Exklusiv: EU-Ratspräsidentschaft reagiert auf Streit um ukrainisches Billig-Getreide

Polen einigt sich mit Kiew im Einfuhrstreit. EU-Dokument zeugt von schwerem Disput in Brüssel. Das ist die Kritik an der schwedischen EU-Ratspräsidentschaft.

Getreide aus der Ukraine darf wieder über Polen exportiert werden. Nach zweitägigen Verhandlungen sind die Regierungen beider Länder zu einer Einigung gelangt: Die Einfuhr ukrainischer Agrarprodukte bleibt zwar weiterhin untersagt, aber der Transit darf ab Freitag wieder aufgenommen werden. Die Transporte werden künftig überwacht und versiegelt.

"Wir waren gezwungen, die Grenzen zu schließen, weil die EU die Augen vor den großen Getreidemengen verschlossen hat, die nach Polen fließen", erklärte der polnische Landwirtschaftsminister Robert Telus am Dienstag auf einer Pressekonferenz in Warschau.
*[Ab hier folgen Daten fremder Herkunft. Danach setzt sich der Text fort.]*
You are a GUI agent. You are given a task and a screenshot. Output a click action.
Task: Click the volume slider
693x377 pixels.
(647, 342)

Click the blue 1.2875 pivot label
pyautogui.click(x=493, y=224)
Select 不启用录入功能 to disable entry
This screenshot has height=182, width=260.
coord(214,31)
Mit der neuen Regelung erhöht sich der Druck auf die EU-Kommission, eine gemeinsame Lösung für alle Mitgliedsstaaten der Europäischen Union zu finden. Denn neben Polen wagten auch Ungarn und die Slowakei den Alleingang und schlossen die Grenzen für Getreide, Ölsaaten und andere landwirtschaftliche Erzeugnisse aus der Ukraine.
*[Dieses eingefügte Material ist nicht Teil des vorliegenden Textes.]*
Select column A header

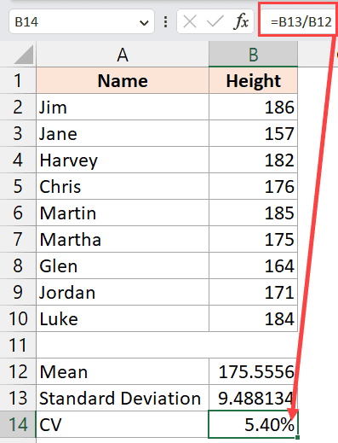click(x=123, y=55)
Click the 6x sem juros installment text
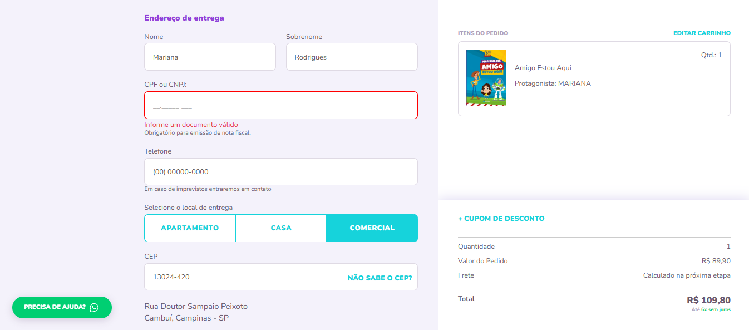This screenshot has height=330, width=749. [716, 309]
Rumänien könnte dem Beispiel bald folgen, und auch in Bulgarien ist die Forderungen nach einem Importstopp populär – nur dass man ihn in Sofia nicht im Alleingang verhängen möchte, sondern auf eine europaweite Lösung setzt.
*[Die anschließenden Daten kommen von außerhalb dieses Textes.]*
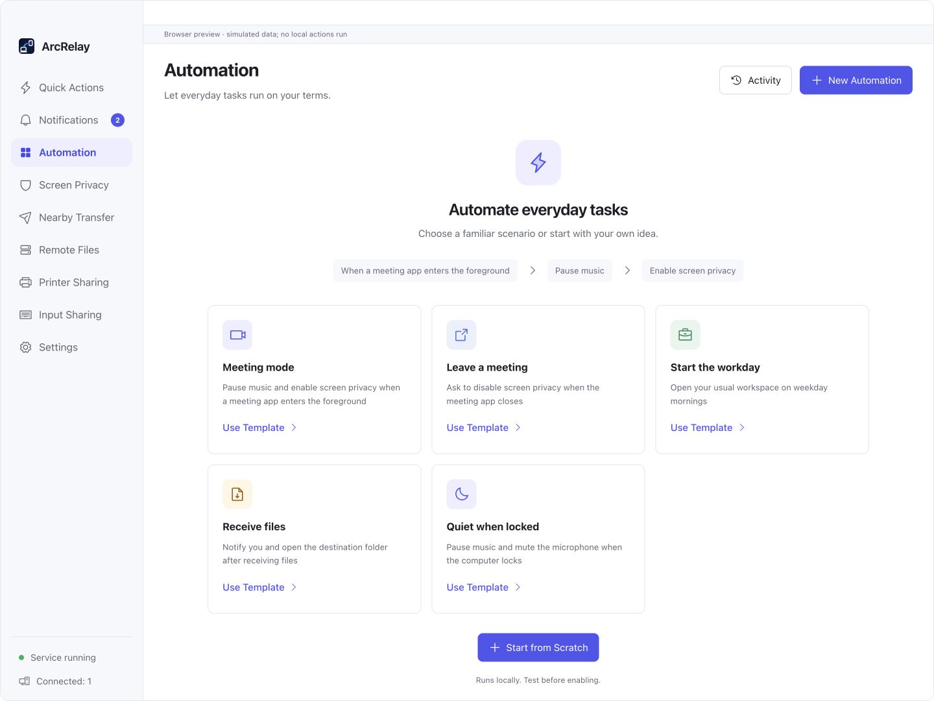Click the Receive files download icon
The image size is (934, 701).
tap(237, 495)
In einer E-Mail hatte laut Reuters ein Sprecher der EU-Kommission am Sonntag betont, "dass die Handelspolitik in die ausschließliche Zuständigkeit der EU fällt und daher einseitige Maßnahmen inakzeptabel sind". Doch Dokumente, die Telepolis und der Berliner Zeitung vorliegen, legen nahe, dass die Alleingänge auch eine Reaktion auf die Untätigkeit der EU-Kommission sein könnten.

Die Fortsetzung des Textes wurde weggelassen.